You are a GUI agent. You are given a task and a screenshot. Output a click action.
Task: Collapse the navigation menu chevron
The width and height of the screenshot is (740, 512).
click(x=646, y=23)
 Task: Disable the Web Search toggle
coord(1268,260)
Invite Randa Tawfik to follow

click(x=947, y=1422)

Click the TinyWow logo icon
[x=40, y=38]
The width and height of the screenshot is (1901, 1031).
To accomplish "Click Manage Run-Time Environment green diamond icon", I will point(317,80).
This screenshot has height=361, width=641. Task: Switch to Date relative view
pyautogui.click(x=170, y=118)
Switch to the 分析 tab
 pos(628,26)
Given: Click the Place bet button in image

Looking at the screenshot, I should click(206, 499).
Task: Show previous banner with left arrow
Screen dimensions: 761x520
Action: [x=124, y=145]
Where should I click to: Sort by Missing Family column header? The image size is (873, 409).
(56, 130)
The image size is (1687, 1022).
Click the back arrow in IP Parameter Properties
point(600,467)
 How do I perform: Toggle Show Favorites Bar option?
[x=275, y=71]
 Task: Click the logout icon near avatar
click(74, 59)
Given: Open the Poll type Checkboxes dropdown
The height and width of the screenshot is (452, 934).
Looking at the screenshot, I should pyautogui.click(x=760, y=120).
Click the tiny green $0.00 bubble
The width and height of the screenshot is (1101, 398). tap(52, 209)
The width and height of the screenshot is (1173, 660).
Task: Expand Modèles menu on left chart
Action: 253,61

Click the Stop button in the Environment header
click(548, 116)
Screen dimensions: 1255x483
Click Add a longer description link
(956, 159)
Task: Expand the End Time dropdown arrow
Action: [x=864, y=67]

## Given instruction
Copy out the material word for word, from its first line through the line containing "click(548, 116)".

## Solution
You are a GUI agent. You are given a task and a screenshot. Output a click action.
Task: Collapse the navigation menu chevron
The width and height of the screenshot is (740, 512).
click(x=646, y=23)
 Task: Disable the Web Search toggle
coord(1268,260)
Invite Randa Tawfik to follow

click(x=947, y=1422)

Click the TinyWow logo icon
[x=40, y=38]
The width and height of the screenshot is (1901, 1031).
To accomplish "Click Manage Run-Time Environment green diamond icon", I will point(317,80).
This screenshot has height=361, width=641. Task: Switch to Date relative view
pyautogui.click(x=170, y=118)
Switch to the 分析 tab
 pos(628,26)
Given: Click the Place bet button in image

Looking at the screenshot, I should click(206, 499).
Task: Show previous banner with left arrow
Screen dimensions: 761x520
Action: [x=124, y=145]
Where should I click to: Sort by Missing Family column header? The image size is (873, 409).
(56, 130)
The image size is (1687, 1022).
Click the back arrow in IP Parameter Properties
point(600,467)
 How do I perform: Toggle Show Favorites Bar option?
[x=275, y=71]
 Task: Click the logout icon near avatar
click(74, 59)
Given: Open the Poll type Checkboxes dropdown
The height and width of the screenshot is (452, 934).
Looking at the screenshot, I should pyautogui.click(x=760, y=120).
Click the tiny green $0.00 bubble
The width and height of the screenshot is (1101, 398). tap(52, 209)
The width and height of the screenshot is (1173, 660).
Task: Expand Modèles menu on left chart
Action: 253,61

Click the Stop button in the Environment header
click(548, 116)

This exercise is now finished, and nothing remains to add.